Dia ini bego atau bodoh? Kenapa berani-beraninya menggendongku di punggungnya saat kita masih berada di sekolah? Dan lagi, kenapa dia berani sekali menggendongku? Aku bahkan belum pernah digendong ayahku saat dewasa. Masalahnya ..., aku kan perempuan.

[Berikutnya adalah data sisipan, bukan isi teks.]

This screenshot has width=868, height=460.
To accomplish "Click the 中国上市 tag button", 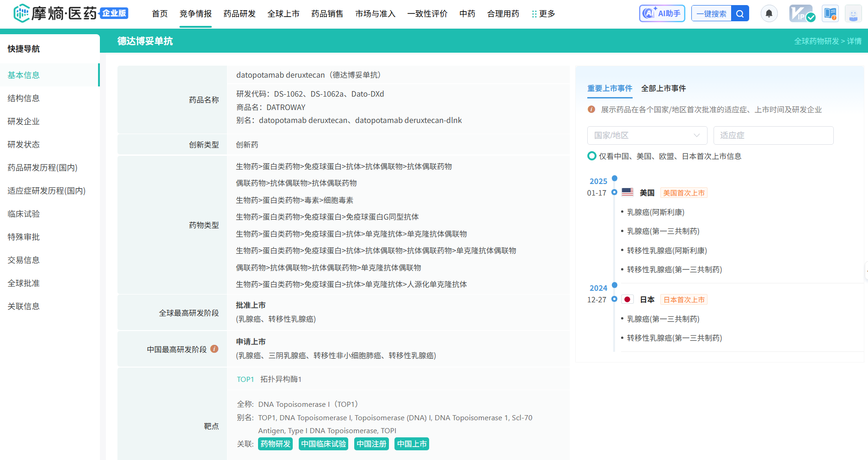I will point(412,444).
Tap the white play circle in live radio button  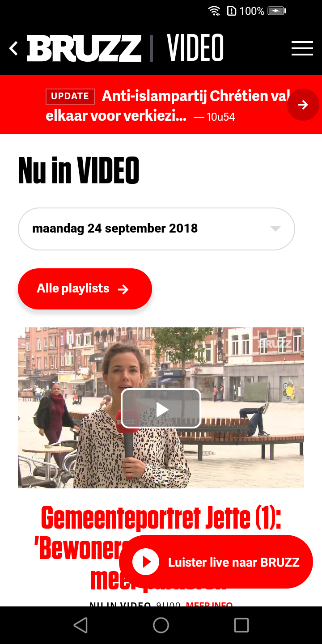coord(146,562)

"Lo kan pacar gue," El masih bisa mengejekku, membuatku lebih memilih memukul punggungnya. "Pacar kasar, deh," ejeknya sambil terkekeh.
Aku berdecak sebal dan membiarkan saja dia membawaku. Merasa ada yang memperhatikan, aku menoleh ke ruang janitor, dan terkejut melihat Arkan di sana. Mulutku menganga lebar dan mataku melotot saking kagetnya. "Oh. My. God," ucapku dengan tarikan napas kaget. Aku kemudian menatap pria di sebelahnya, yang ternyata staf kebersihan di sekolahku. Sontak, aku memekik dan menenggelamkan wajahku di tengkuk El. "Ayo pergi dari sini."
"Siap, pacar!" bisa-bisanya dia mengejekku di situasi se-canggung ini?
Aku bukannya tidak tahu apa yang sudah Arkan dan staf kebersihan itu lakukan. Dan jika El normal, harusnya dia juga merasa canggung di situasi seperti ini.
El menurutiku. Dia berjalan dengan aku yang berada di gendongannya, dan masih menenggelamkan wajahku diantara tengkuknya. "Na, napas lo di tengkuk gue bikin geli." ucap El di sela perjalanan.
Aku segera mengangkat wajahku, lalu cemberut saat mendengar kekehannya.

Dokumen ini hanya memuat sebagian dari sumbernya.